The socket itself is very well build by Mennekes. Rubbers everywhere to prevent water from coming in, but it also has water drainage output on the bottom. Should somebody plug in a connector full of water the excess water can flow out of the socket.

It’s a pretty expensive socket (EUR 300,00) but they did their job of creating a descent one!




This picture shows the installed socket from the back with the main power lines connected.

WARNING: These cables are NOT energized! The power flow is controlled by the EVSE with a relais. Take note of that should you consider installing your own EVSE!

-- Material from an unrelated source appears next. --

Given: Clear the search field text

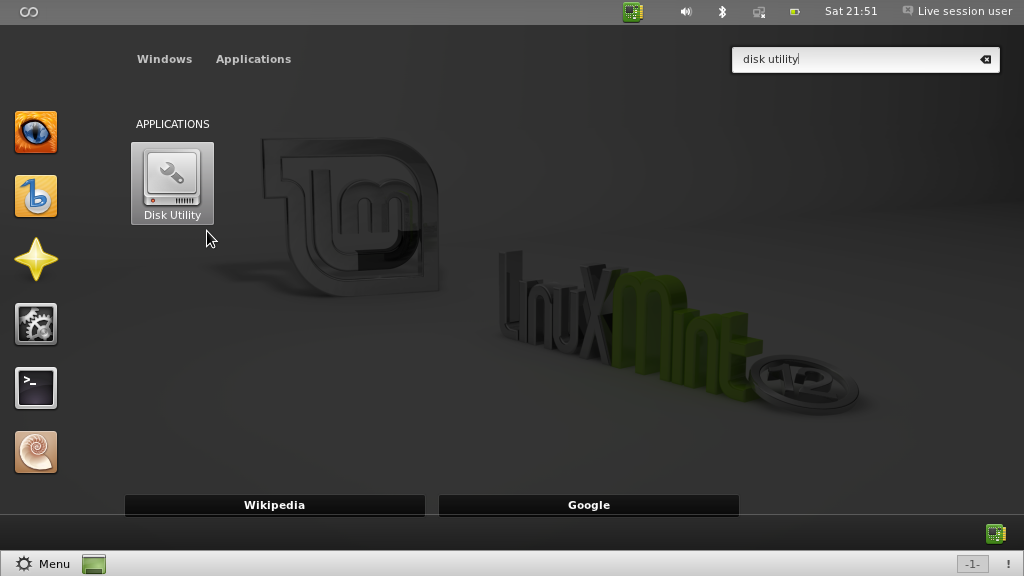Looking at the screenshot, I should (x=985, y=59).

The PP (Proximity Pilot) and CP (Control Pilot) pins are not connected yet, you however see the CAT6 cable already there. I’m using that cable for the CP and PP pins as well as for controlling the actuator.

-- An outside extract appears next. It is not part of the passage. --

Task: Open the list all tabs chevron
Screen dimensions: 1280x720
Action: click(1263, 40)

The power cable is a 5G6 cable. This means 5 wires of 6mm2 each. My goal is to have this EVSE installation be able to deliver 3-phase 32A (22kW). 4mm2 cabling would maybe have done the job, but safety first! It also means less voltage drop, so more kW to the car!

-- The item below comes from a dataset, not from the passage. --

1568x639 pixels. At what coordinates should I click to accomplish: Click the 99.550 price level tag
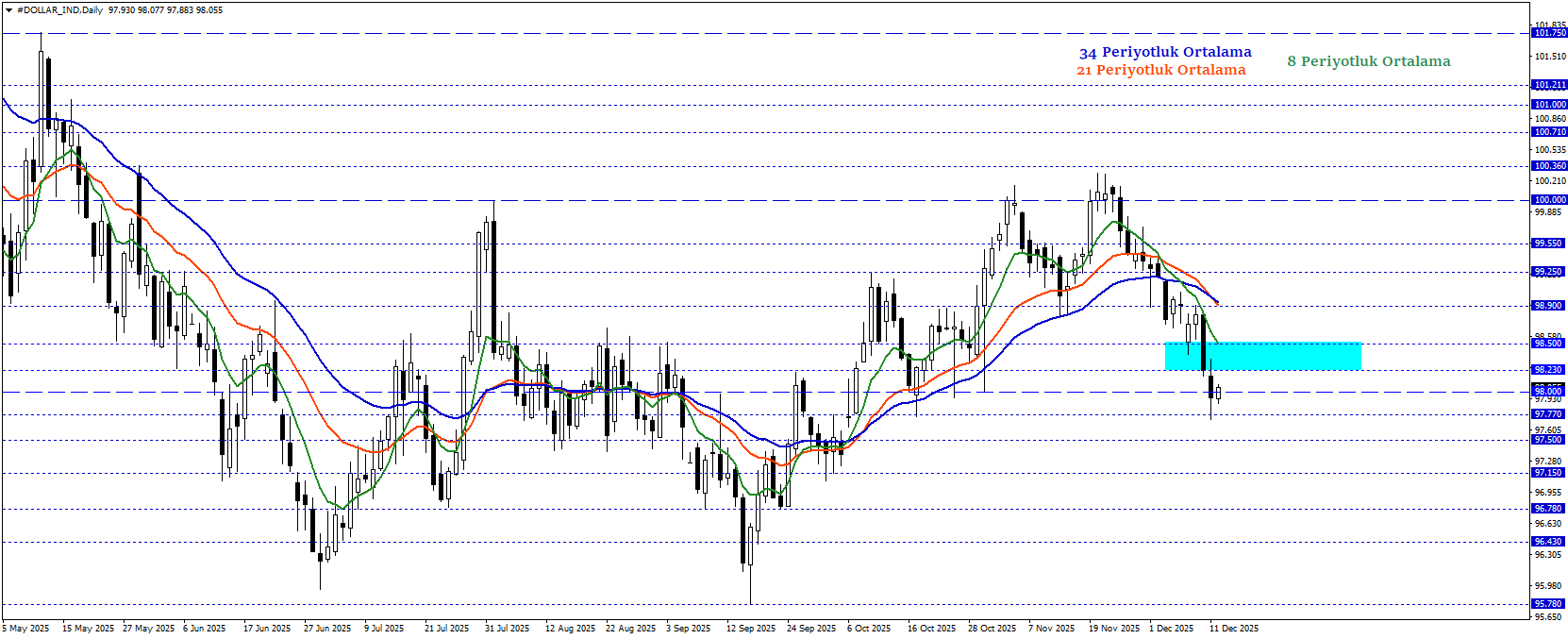(x=1548, y=244)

The flexible PVC hose at the bottom is water drainage from the socket, should water enter the socket it can flow out of the socket through there.





This is how it all looks after installation with the actuator installed.

One PVC pipe carries the the main power cable while the other carries the CAT6 cable for controlling the actuator and connecting the PP and CP pin.

The pipes run through the structure towards the main power panel (yet to be installed) where I’ll also install the Open EVSE.

Between the outer and inner wall there will be insulation, but I have to prevent this from making contact with the socket. I still have build something for that around the socket, I want to make sure the insulation doesn’t catch fire for some reason. (Although I don’t know if it actually burns).

It’s better to be safe then sorry in this case. 22kW of power will flow through here, that is something not to be taken lightly, that is some serious amount of power!




If you want to order this socket yourself contact EV-Box (Netherlands), they can help you with that.

These are the parts I ordered (Mennekes part numbers):

  • 30012: Fixing ring with hinged lid IP44
  • 31016: Type 2 socket 32A with actuator
  • 30019: Actuator connector with 3 wires of 1m each

When I finish my EVSE I’ll post a full list of components I used.

Now it’s back to my shed for doing some more installation of other electronics like lighting.